Supplied data:
#####
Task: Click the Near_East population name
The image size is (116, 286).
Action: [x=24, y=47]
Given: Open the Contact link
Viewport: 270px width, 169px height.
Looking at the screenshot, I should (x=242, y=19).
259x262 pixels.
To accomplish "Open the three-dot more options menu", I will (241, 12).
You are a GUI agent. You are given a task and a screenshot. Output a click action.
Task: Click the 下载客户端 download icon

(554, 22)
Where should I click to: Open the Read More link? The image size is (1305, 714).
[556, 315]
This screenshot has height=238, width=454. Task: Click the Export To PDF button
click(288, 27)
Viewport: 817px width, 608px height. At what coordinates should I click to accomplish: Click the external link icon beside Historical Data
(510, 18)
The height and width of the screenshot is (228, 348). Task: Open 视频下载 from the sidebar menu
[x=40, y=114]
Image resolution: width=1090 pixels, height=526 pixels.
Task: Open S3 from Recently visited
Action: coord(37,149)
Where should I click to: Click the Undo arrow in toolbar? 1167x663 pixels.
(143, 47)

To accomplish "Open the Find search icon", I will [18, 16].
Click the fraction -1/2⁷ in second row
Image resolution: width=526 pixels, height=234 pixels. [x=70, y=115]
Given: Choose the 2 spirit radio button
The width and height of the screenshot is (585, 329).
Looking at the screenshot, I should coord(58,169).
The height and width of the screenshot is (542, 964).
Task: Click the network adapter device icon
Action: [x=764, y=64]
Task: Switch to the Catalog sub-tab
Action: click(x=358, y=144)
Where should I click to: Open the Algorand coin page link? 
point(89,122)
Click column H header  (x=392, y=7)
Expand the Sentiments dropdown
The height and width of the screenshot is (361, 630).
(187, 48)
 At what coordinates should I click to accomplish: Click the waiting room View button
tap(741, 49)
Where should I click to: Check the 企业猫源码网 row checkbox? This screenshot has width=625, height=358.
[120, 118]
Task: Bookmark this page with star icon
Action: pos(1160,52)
#####
Work to complete: Show every line of the material above that contains the word "accomplish". Copy each of those lines in full.

Output below:
To accomplish "Open the three-dot more options menu", I will (241, 12).
Viewport: 817px width, 608px height. At what coordinates should I click to accomplish: Click the external link icon beside Historical Data
To accomplish "Open the Find search icon", I will [18, 16].
 At what coordinates should I click to accomplish: Click the waiting room View button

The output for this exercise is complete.